My own dreams seemed trivial before this tapestry of family plans and lifelong ambitions and children's college funds. I knew that my employees understood the risks when they signed up: Start-ups are fragile and prone to disaster, so proceed with caution. And yet these bright, smart people who could have worked anywhere had chosen my company out of all the others, and I loved them for it. They had claimed the company's vision for their own. They weren't afraid to question assumptions or present new ideas. And yet.

We are. We were. We have been.

It ended far too soon -- before we accomplished what we set out to do. Our innovative software wouldn't land us on the cover of Wired magazine. Our ideas for revolutionizing online interaction would never be completely tested. There would be no farms, no houses in France, no six-month backpacking trips. Not this time.

My employees had to pack up their desks that Monday and go home. They were hurt, bewildered and upset. Office doors flew shut for the last time, phone calls were made, e-mails sent. Eventually I helped them load their personal belongings into boxes and walked with them to their cars. We hugged. The elevator stopped pinging open and shut, and the halls became quiet.

Going back the next day was awful. The hardest job had been completed, but what remained was tedious and sad: creditors to call, investors to brief, equipment to sell.

It was eerie to walk into empty offices and see chairs still arranged helter-skelter and scribbles all over the whiteboards, the ghosts of an impromptu meeting. The kitchen refrigerator still held brown paper sacks with initials on them, and the UPS delivery person still arrived on schedule with an armful of boxes. It felt like we had been vandalized, robbed of something precious and vital.

After days of cleaning up and putting away, my co-founders and I left with exactly what many founders of failed start-ups leave with: nothing more than the experience.
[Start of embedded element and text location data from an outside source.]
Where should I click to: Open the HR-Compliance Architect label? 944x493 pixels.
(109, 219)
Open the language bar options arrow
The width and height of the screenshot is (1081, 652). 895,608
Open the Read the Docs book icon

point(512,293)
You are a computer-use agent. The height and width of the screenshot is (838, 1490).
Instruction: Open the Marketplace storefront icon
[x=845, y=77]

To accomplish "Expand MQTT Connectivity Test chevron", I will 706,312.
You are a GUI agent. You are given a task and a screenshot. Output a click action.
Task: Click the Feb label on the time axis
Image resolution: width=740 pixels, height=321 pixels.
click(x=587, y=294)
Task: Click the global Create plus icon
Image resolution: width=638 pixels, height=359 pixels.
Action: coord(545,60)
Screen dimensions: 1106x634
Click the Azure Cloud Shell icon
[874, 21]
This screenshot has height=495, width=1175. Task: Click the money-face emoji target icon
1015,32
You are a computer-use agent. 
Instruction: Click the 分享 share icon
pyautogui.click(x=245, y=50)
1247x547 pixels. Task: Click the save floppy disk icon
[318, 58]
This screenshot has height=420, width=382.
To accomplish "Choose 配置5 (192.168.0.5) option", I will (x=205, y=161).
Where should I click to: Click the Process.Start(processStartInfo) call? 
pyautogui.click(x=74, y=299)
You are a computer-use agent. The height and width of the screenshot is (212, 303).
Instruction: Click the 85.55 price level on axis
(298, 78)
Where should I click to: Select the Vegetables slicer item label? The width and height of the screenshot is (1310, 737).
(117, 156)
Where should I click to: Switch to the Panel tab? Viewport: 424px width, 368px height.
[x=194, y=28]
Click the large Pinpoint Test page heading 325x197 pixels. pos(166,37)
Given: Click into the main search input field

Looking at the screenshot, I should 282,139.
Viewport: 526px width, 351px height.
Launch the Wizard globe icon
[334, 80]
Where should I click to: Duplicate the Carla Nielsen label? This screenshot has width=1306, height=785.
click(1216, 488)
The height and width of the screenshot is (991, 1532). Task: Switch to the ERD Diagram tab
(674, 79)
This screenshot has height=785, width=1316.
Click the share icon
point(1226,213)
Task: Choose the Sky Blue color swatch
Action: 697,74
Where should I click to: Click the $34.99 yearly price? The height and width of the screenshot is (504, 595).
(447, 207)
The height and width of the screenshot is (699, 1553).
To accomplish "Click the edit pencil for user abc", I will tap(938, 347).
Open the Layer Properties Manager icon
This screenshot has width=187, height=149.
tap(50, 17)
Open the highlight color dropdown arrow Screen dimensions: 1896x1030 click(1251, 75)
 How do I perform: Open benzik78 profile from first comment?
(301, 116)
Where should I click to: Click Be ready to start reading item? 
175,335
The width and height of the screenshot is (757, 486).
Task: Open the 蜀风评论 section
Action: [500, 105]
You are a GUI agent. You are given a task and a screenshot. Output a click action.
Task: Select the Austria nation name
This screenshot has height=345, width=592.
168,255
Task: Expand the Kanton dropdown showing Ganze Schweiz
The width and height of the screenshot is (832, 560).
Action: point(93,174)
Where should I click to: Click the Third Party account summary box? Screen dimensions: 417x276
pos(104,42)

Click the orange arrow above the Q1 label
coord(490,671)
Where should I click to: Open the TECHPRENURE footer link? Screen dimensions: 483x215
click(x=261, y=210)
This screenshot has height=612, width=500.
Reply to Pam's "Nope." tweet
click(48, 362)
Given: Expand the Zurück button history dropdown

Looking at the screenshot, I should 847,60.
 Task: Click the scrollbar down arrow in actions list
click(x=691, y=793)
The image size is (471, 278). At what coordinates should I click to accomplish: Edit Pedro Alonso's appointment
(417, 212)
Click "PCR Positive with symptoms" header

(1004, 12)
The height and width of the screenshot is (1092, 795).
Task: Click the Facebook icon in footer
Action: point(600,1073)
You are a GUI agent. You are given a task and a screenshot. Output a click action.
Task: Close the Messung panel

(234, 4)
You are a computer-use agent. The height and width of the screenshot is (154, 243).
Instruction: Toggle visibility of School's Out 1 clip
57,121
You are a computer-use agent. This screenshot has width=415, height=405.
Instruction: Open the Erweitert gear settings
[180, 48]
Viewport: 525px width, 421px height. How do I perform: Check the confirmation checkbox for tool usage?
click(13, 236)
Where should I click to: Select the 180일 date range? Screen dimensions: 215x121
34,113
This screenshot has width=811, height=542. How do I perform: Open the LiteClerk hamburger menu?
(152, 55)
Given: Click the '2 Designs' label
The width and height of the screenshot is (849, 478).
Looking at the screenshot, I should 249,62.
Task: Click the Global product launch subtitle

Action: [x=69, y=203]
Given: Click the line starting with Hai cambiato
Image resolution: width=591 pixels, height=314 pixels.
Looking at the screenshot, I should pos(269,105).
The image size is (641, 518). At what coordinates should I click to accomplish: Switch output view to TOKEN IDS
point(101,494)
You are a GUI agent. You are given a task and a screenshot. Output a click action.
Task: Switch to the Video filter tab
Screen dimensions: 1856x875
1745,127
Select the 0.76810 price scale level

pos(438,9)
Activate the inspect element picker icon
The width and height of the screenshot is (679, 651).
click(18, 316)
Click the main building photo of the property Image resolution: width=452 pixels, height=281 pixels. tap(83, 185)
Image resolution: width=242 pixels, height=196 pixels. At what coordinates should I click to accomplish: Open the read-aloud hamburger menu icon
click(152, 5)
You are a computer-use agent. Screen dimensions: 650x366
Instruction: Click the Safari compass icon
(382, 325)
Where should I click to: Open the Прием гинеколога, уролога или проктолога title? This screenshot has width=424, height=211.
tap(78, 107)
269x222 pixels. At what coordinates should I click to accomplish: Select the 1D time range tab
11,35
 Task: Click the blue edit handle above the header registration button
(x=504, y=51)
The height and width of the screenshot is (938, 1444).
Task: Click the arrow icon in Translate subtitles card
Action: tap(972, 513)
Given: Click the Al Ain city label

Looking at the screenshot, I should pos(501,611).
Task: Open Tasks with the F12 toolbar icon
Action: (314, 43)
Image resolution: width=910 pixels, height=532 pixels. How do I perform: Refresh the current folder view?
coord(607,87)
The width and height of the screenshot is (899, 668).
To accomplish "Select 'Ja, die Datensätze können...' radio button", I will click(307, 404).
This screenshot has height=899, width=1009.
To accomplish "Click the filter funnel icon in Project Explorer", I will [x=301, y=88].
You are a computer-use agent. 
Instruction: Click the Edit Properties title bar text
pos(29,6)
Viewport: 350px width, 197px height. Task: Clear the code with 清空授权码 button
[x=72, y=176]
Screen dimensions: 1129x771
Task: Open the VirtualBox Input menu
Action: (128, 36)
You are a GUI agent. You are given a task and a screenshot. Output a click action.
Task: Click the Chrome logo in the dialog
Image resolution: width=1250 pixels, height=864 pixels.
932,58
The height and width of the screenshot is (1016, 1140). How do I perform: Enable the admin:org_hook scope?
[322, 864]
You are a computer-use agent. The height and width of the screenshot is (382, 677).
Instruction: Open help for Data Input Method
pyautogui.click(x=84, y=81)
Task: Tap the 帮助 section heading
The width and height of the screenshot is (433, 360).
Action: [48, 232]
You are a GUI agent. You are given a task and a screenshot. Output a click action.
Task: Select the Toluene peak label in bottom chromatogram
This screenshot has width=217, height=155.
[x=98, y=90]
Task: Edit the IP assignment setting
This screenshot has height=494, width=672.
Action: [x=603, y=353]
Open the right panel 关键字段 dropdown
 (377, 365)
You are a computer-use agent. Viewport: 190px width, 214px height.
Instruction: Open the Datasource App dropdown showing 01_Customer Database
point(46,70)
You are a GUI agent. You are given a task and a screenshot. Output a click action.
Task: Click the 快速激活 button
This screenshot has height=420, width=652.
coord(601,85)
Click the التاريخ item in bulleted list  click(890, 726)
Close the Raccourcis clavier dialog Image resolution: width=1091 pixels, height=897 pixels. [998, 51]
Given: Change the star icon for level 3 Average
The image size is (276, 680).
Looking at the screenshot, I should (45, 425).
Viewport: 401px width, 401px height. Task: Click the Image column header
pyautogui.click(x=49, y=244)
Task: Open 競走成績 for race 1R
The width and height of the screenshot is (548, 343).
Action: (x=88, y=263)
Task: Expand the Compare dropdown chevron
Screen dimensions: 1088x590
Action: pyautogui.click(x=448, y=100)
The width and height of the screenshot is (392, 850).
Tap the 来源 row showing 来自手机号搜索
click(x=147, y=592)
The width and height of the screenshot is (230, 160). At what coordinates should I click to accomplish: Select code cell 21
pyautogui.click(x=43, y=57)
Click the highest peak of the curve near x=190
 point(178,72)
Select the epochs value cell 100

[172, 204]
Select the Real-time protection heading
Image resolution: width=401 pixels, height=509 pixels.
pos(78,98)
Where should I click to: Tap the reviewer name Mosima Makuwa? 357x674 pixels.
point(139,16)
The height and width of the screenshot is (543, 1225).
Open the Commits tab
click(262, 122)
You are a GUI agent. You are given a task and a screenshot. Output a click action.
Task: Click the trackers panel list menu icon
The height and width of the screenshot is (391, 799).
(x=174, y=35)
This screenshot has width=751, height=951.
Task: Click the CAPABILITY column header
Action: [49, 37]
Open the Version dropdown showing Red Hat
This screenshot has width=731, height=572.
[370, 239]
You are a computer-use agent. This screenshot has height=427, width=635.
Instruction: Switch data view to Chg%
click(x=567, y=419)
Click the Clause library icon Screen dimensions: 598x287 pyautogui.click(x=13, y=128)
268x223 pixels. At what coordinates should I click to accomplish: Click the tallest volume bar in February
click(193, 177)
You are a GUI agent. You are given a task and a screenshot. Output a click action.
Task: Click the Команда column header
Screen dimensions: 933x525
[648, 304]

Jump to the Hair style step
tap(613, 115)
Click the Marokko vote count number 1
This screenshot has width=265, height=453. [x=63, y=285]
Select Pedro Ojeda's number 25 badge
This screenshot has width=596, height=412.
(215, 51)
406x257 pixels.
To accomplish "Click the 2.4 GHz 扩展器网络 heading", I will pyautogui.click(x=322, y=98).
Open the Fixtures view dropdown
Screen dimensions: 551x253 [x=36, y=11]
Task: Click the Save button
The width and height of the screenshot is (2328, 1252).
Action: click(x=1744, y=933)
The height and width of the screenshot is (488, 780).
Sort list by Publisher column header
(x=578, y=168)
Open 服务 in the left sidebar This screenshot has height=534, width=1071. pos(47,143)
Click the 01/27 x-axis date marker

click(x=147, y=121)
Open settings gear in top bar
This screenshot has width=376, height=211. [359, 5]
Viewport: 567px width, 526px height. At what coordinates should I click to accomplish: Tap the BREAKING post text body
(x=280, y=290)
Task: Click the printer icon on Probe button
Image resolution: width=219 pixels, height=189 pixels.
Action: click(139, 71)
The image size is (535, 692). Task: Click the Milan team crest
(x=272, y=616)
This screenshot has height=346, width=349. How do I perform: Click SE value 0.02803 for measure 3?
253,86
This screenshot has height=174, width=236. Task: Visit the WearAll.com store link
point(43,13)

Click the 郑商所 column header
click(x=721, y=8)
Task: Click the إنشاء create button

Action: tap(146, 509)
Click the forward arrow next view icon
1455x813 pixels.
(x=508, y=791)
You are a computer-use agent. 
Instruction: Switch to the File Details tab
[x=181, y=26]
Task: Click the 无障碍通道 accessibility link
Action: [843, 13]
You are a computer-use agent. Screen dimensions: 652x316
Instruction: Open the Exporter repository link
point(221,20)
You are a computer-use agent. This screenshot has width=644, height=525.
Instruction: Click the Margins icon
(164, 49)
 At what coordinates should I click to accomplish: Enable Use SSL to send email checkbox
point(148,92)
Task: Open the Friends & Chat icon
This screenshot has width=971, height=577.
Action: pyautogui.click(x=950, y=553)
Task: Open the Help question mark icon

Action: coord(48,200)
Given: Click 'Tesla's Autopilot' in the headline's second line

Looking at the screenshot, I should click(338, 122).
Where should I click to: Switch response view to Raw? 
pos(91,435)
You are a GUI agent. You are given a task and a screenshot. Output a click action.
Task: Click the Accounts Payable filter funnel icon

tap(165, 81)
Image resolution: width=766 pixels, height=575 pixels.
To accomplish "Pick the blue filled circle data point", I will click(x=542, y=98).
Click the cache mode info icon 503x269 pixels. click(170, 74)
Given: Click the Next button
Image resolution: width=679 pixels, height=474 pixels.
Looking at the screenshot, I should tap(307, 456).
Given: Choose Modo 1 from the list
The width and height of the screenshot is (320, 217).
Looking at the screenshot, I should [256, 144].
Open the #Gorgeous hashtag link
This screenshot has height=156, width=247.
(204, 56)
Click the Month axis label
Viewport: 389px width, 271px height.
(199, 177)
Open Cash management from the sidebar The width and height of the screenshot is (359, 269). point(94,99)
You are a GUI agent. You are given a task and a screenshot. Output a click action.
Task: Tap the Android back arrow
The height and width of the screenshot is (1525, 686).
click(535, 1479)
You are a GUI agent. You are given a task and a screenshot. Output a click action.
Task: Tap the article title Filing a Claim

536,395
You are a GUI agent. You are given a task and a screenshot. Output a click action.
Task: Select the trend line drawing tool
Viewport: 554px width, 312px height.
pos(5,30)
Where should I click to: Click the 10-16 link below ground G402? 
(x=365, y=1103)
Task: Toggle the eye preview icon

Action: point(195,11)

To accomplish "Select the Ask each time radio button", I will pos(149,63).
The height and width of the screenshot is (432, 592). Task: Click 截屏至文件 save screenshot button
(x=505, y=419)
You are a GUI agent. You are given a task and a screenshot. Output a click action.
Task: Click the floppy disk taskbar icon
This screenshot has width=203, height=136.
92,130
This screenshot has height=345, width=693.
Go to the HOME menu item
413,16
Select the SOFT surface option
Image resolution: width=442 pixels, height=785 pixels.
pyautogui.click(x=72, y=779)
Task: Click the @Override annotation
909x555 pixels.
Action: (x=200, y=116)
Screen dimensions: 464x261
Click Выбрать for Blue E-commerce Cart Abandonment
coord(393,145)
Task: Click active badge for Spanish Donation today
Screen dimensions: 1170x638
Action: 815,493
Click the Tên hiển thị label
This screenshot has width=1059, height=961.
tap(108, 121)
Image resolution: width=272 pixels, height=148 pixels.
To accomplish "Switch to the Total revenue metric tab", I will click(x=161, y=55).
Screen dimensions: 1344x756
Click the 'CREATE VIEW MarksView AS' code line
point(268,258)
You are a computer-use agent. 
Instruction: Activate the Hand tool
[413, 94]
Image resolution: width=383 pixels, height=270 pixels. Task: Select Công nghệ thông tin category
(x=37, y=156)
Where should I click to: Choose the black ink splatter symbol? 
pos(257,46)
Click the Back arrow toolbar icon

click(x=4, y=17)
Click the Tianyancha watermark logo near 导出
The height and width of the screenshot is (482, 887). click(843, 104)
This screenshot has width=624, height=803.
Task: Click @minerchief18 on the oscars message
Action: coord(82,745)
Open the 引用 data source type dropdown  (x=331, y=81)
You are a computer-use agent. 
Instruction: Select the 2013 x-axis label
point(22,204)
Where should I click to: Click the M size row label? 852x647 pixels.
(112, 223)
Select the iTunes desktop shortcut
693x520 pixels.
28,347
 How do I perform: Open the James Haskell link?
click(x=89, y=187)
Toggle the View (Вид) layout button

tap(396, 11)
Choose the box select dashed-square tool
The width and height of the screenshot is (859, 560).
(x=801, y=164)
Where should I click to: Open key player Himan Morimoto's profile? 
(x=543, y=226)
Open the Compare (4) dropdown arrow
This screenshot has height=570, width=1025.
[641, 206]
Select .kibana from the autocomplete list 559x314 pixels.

No parachute. No Porsche. No paycheck.

My former employees quickly found jobs with wonderful companies. I'm envious of their new employers because I know how valuable they are. I wish we had made it to the end, had finished what we started. But we didn't, and that's the reality of this spasmodic industry.

Ultimately, I'm glad that I was a part of it, despite the outcome. I'll always remember the torturous day it all ended, but there were many days before it that were pure and exhilarating and wonderful, and I'll always remember those too.

- - - - - - - - - - - -

The author chose not to reveal the name of her startup, citing legal issues related to the process of closing down the company and settling with creditors.